In-brief: 2015 was a record year for ransomware, according to Symantec’s latest Internet Security Threat Report. There’s evidence that cyber criminals are coupling ransomware with sophisticated, targeted attacks.
Ransomware has become the scourge du jour in recent months, with high-profile attacks on hospitals, public utilities and even police departments. Now a new report from Symantec offers data to back up the anecdotes about hobbled networks and surreptitious Bitcoin payments to cyber criminal groups.
Symantec’s latest Internet Security Threat Report (ISTR) finds that 2015 was a record year for ransomware, with 100 new families of the malicious software discovered, most of it s0-called ‘crypto ransomware’ which encrypts files on victim computers until ransom is paid.
[Read more Security Ledger coverage of ransomware.]
Attackers are shifting from indiscriminate- to targeted ransomware attacks on specific organizations, increasing the chances of success, while many organizations remain unprepared to block ransomware attacks or deal with the aftermath of infections, Symantec found.
Despite the media’s focus on healthcare organizations, it was the service sector and manufacturing that were the most affected by ransomware in 2015, Symantec found.
Ransoms are up, as well, Symantec found.

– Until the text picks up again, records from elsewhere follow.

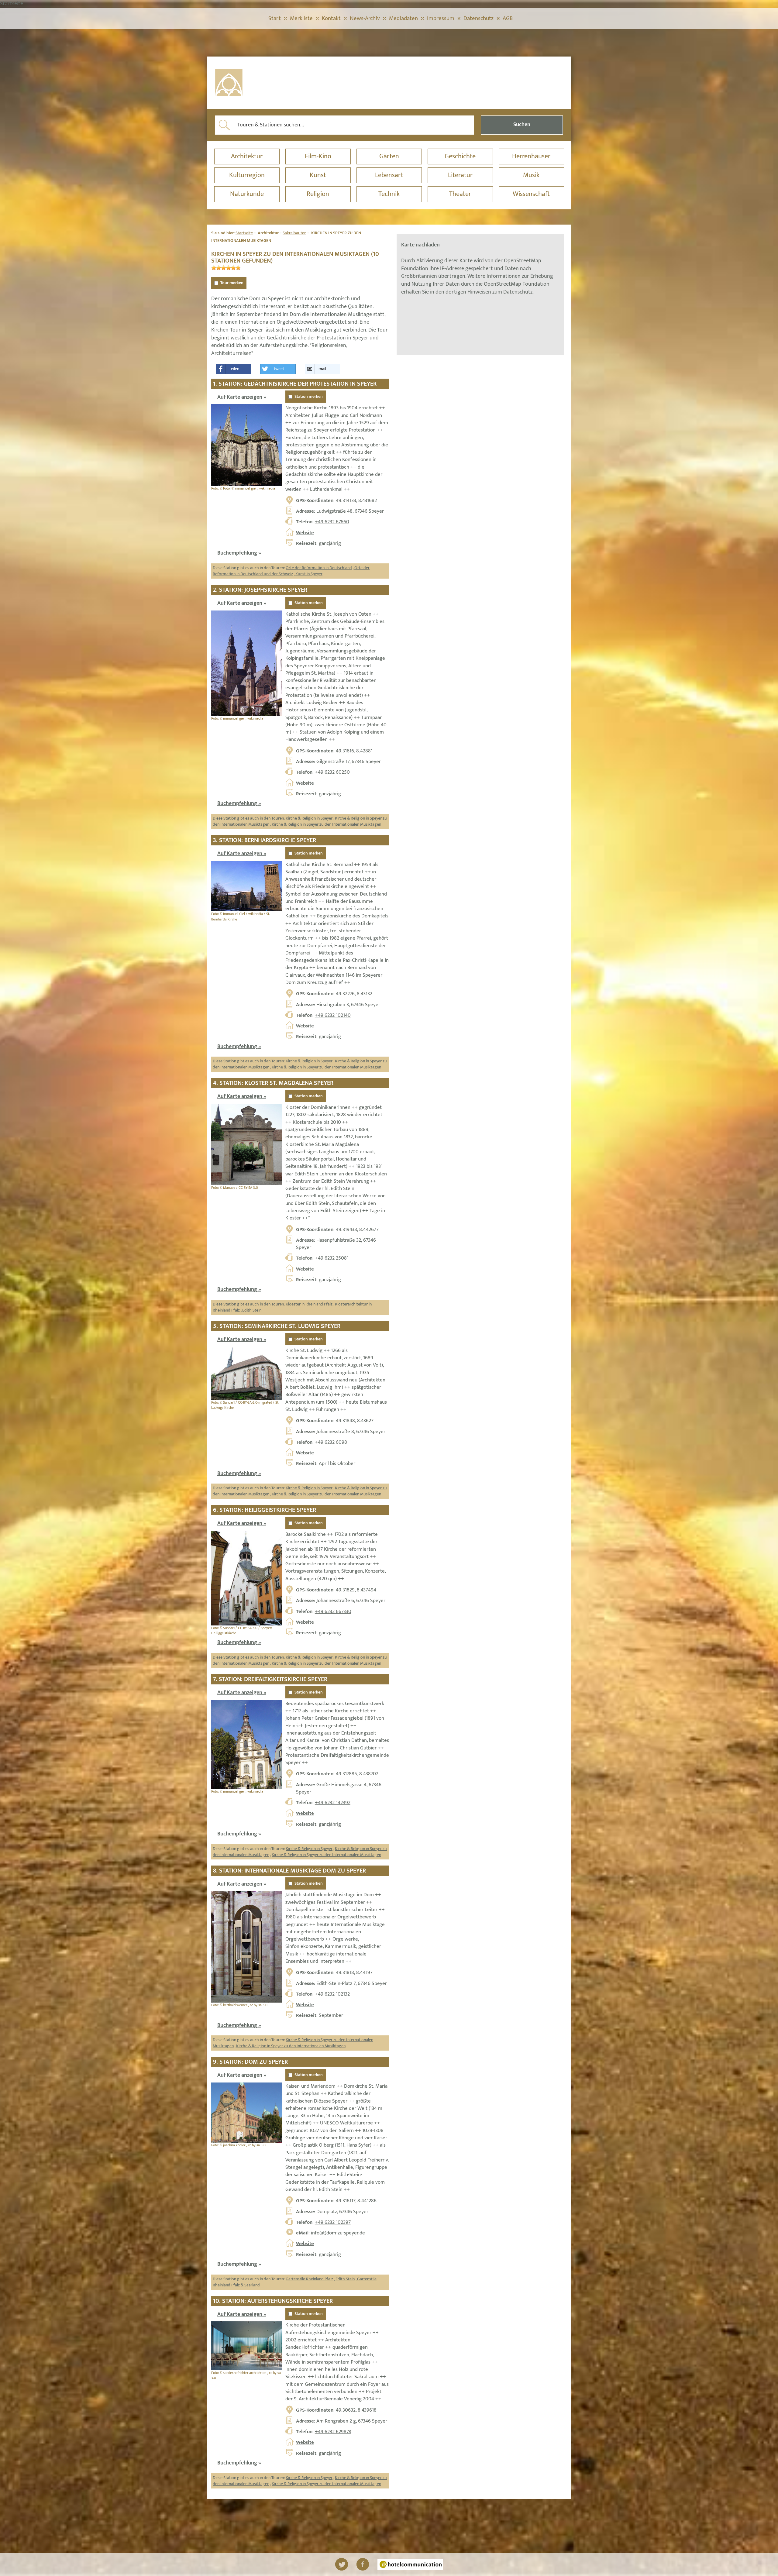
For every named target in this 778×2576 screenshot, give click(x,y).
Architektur (247, 156)
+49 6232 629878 (333, 2431)
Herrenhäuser (531, 156)
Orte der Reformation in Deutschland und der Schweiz (291, 570)
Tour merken (231, 283)
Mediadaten (403, 18)
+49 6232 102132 (332, 1994)
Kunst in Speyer (308, 573)
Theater (460, 194)
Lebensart (389, 175)
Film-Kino (318, 156)
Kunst (318, 175)
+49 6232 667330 (333, 1611)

The average ransom demand has more than doubled and is now US$679, up from $294 at the end of 2015. The company also said 2015 saw a new record in terms of ransom demand, with a threat known as 7ev3n-HONE$T (Trojan.Cryptolocker.AD) requesting a ransom of 13 Bitcoins per computer ($5,083 at the time of discovery in January 2016).
Going forward, Symantec predicts that ransomware as a service offerings will lower the bar for would-be scammers to target victims, while attackers will look to new platforms, like the Internet of Things, in an effort to locate victims.